Vacinas, reações, justificações

 

 

A pandemia da COVID-19 produziu alterações profundas no modo como estavam organizadas as sociedades e na maneira como se relacionavam entre si. Em pouco tempo se percebeu o enorme grau de incerteza que marcava o funcionamento do novo coronavírus, ao mesmo tempo que se acentuava a perceção das suas profundas e terríveis consequências económicas e sociais. No fundo, quase tudo mudou.
Numa situação realmente singular, operou-se uma corrida à obtenção de uma vacina, participada por empresas e Estados os mais diversos. A primeira destas vacinas foi a Sputnik V, logo registada pelas autoridades russas de saúde, mas também, no mínimo, uma vacina chinesa, igualmente validade na China pela suas autoridades de saúde. Depois, deu-se o desde sempre conhecido: Donald Trump utilizou a COVID-19 para criar a base de um confronto com a China, ao mesmo tempo que a grande comunicação social ocidental, até mesmo técnicos reconhecidos, de pronto relegaram aqueles fármacos para o cesto do esquecimento. Era o Ocidente a defender-se da sua ultrapassagem, neste domínio, pela Rússia e pela China.
No entretanto, surgiram, finalmente, as vacinas ocidentais. Parecia que se havia chegado a um paraíso. Num ápice, deu-se corpo a sucessivos contratos, em condições planeadas para se conseguir uma vacinação completa da nossa população. Da nossa e das dos Estados da própria União Europeia. Seria a prova, para lá de tudo o resto, do essencial papel da União Europeia. Sem ela, dizia-se, Portugal ficaria entregue si mesmo e pleno de dificuldade em realizar a vacinação plena da sua população. Infelizmente, este alardeado ouro sobre azul transformou-se no mais recente fracasso da União Europeia.

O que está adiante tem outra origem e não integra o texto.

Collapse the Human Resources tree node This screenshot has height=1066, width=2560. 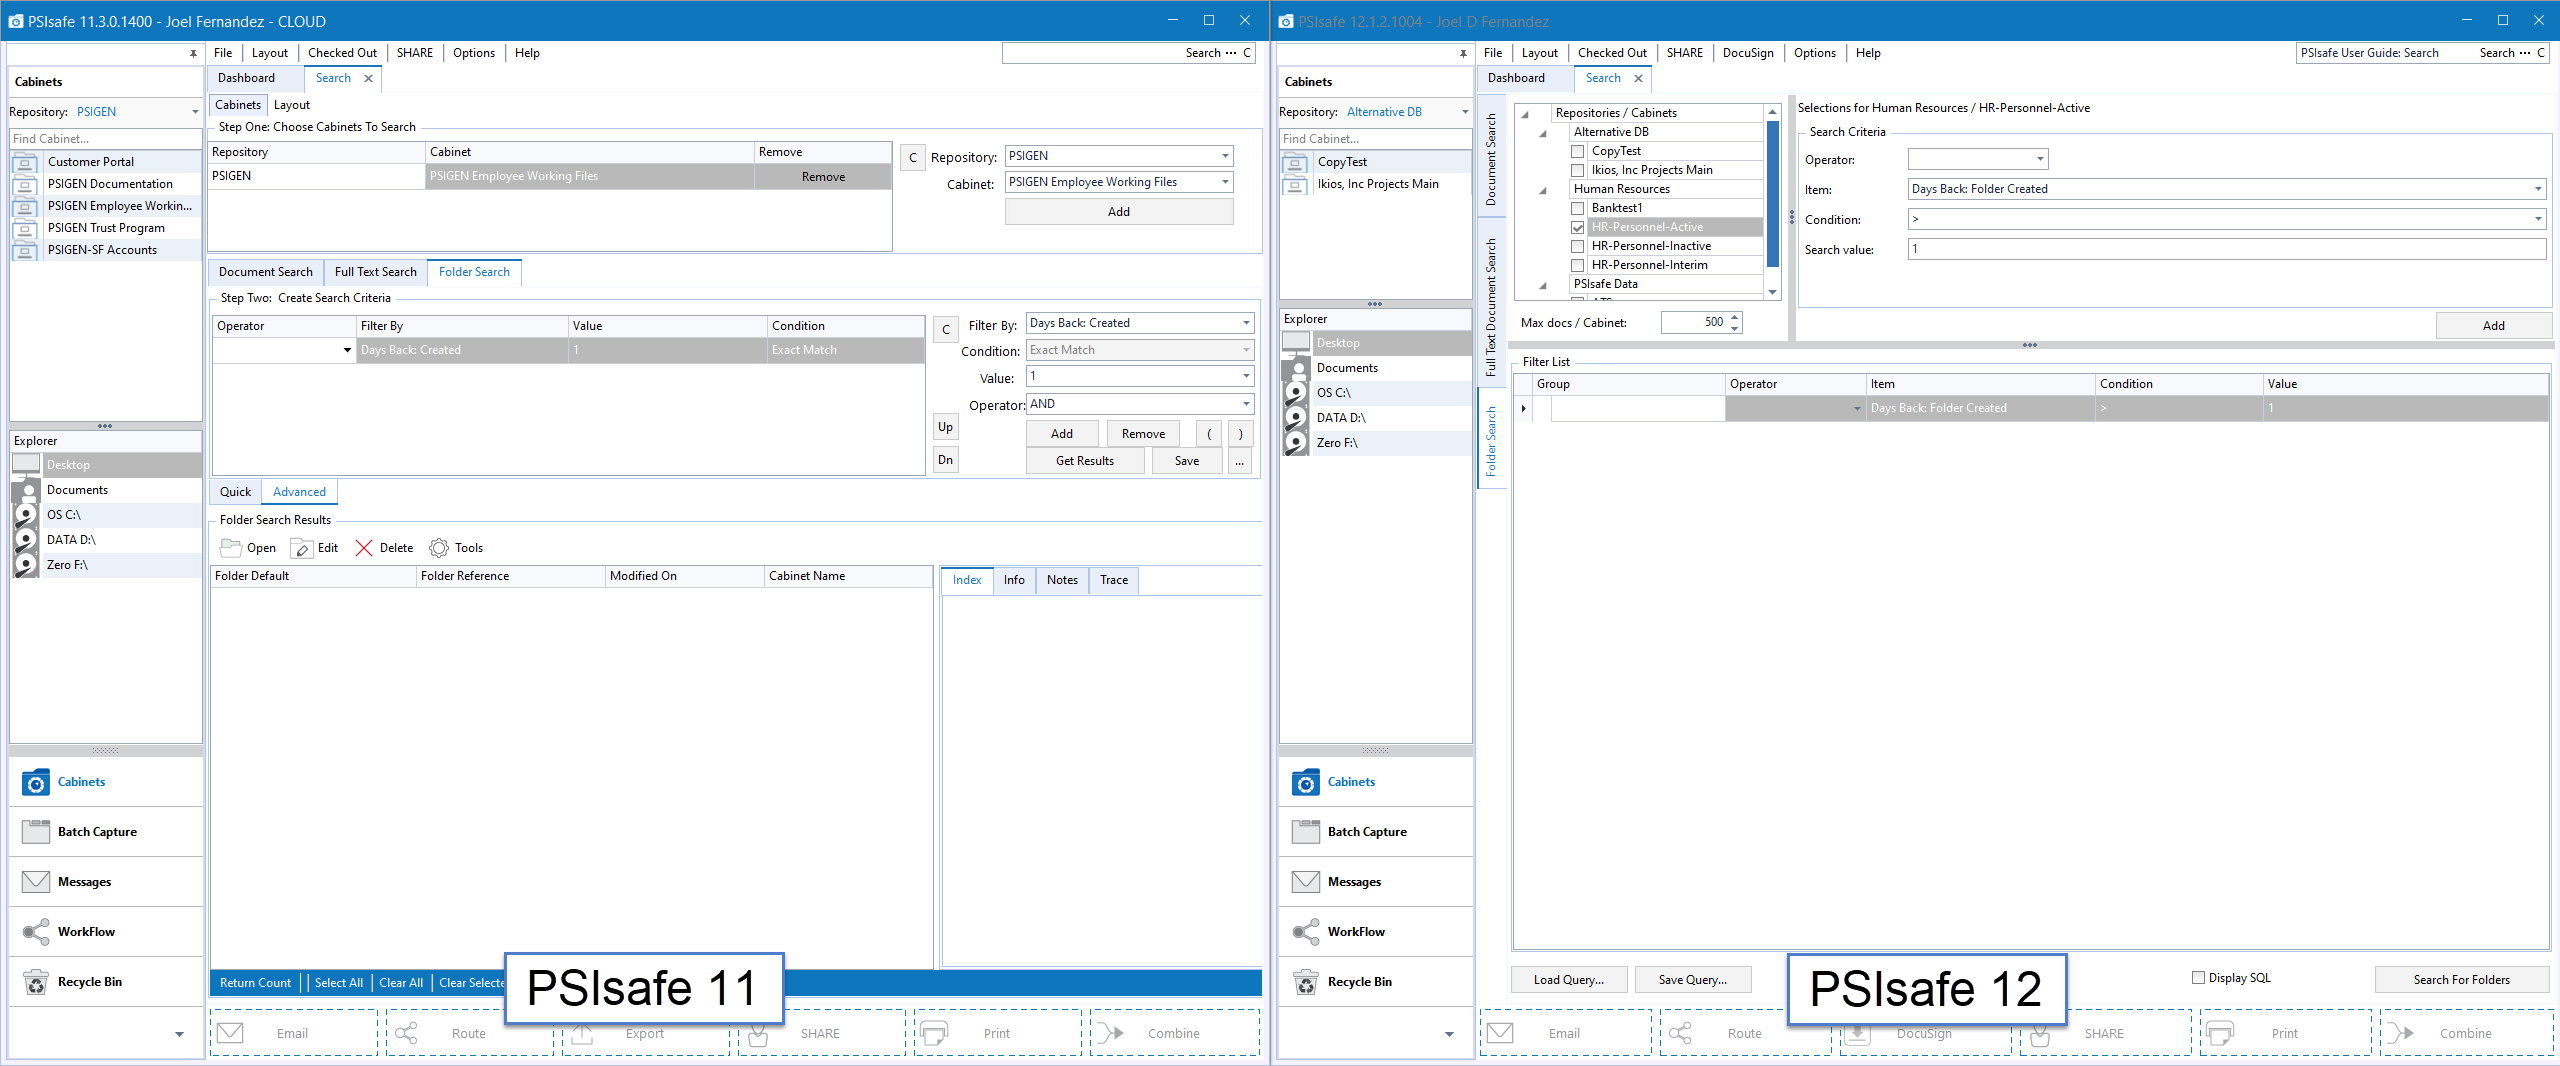(x=1543, y=190)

No meio de tudo isto, informação completamente desencontrada sobre o alcance de algumas vacinas, uma luta desumana pelo açambarcamento das mesmas, o surgimento de casos complicados após a toma de certas vacinas, ao mesmo tempo que, afinal, tudo ia sendo… nada. Em contrapartida, os Estados da União Europeia foram-se dividindo em grupos diversos: os que se determinaram a adquirir e administrar as vacinas russa e chinesa, os que suspenderam a aplicação da vacina da AstraZeneca oriunda de de certo lote de um milhão de unidades, os que recusaram aplicar uma outra a cidadãos com idade acima dos 65 anos, para logo, em pouco tempo – uma a duas semanas –, fazerem marcha atrás. Enfim, mais uma das barracas definitórias da política da União Europeia.

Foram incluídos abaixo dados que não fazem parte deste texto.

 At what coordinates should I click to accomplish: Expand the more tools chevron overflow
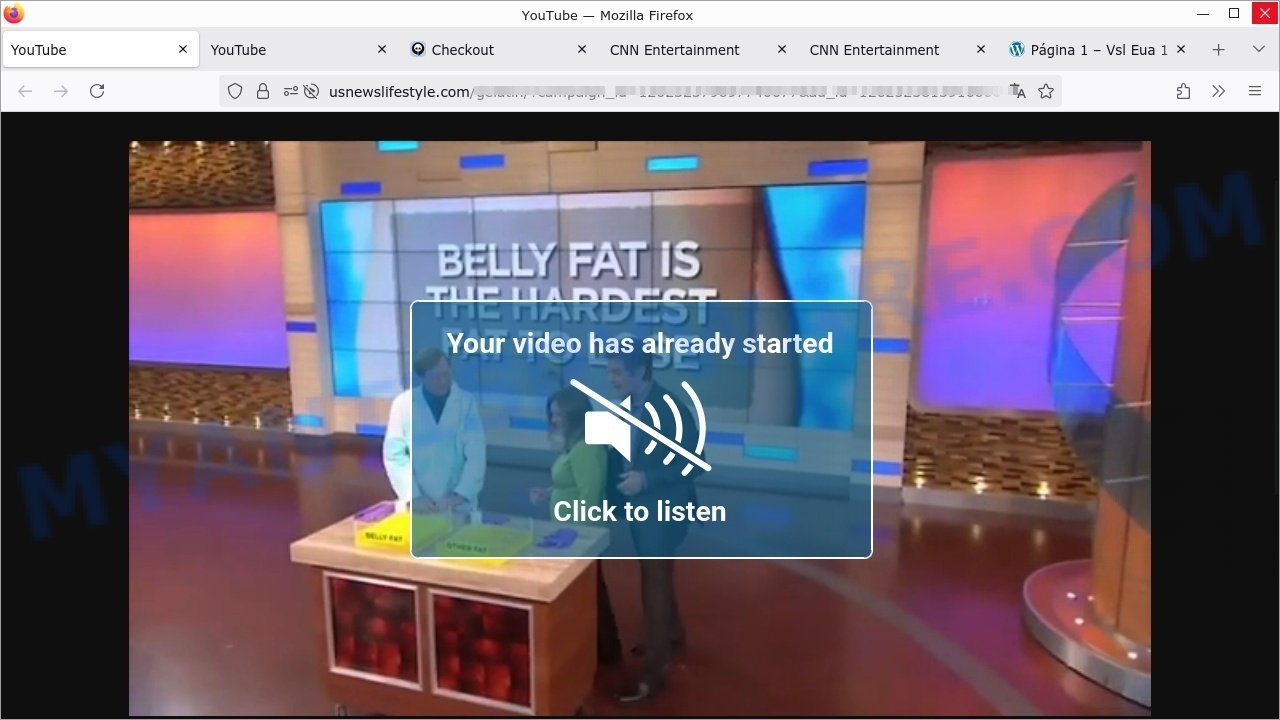point(1218,91)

A encimar toda esta barraca, a declaração do nosso Ministro dos Negócios Estrangeiros, Augusto Santos Silva, de que recorrer a vacinas fora do contratualizado pela União Europeia seria uma traição ao espírito de solidariedade demonstrado por esta mesma. Infelizmente, o ministro passou ao lado da crescente corrida, na Europa, à vacina Suptnik V e a outras, chinesas, mas também evitando reconhecer o fracasso da intervenção da própria União Europeia. Percebeu-se o modo fanático como se elege um contrato, para mais não cumprido pelo produtor, acima dos interesses objetivos das populações: primeiro a imagem da União Europeia, depois as pessoas.
Por fim, a realidade já dolorosamente percetível: mais uma vez, a União Europeia, tendo partido muito à frente, está prestes a ser ultrapassada pelos Estados Unidos no domínio da vacinação da sua população. Uma situação verdadeiramente dolorosa, tendo presente o caráter fortemente humanista que está na base da vida europeia em face da norte-americana. O problema está na quase completa incapacidade política de operar uma ação concertada que seja inteligente e eficaz. Até no caso da Sputnik V, e no das vacinas chinesas, a União Europeia não consegue mostrar-se diferente e melhor que os Estados Unidos. É uma realidade muitíssimo desagradável.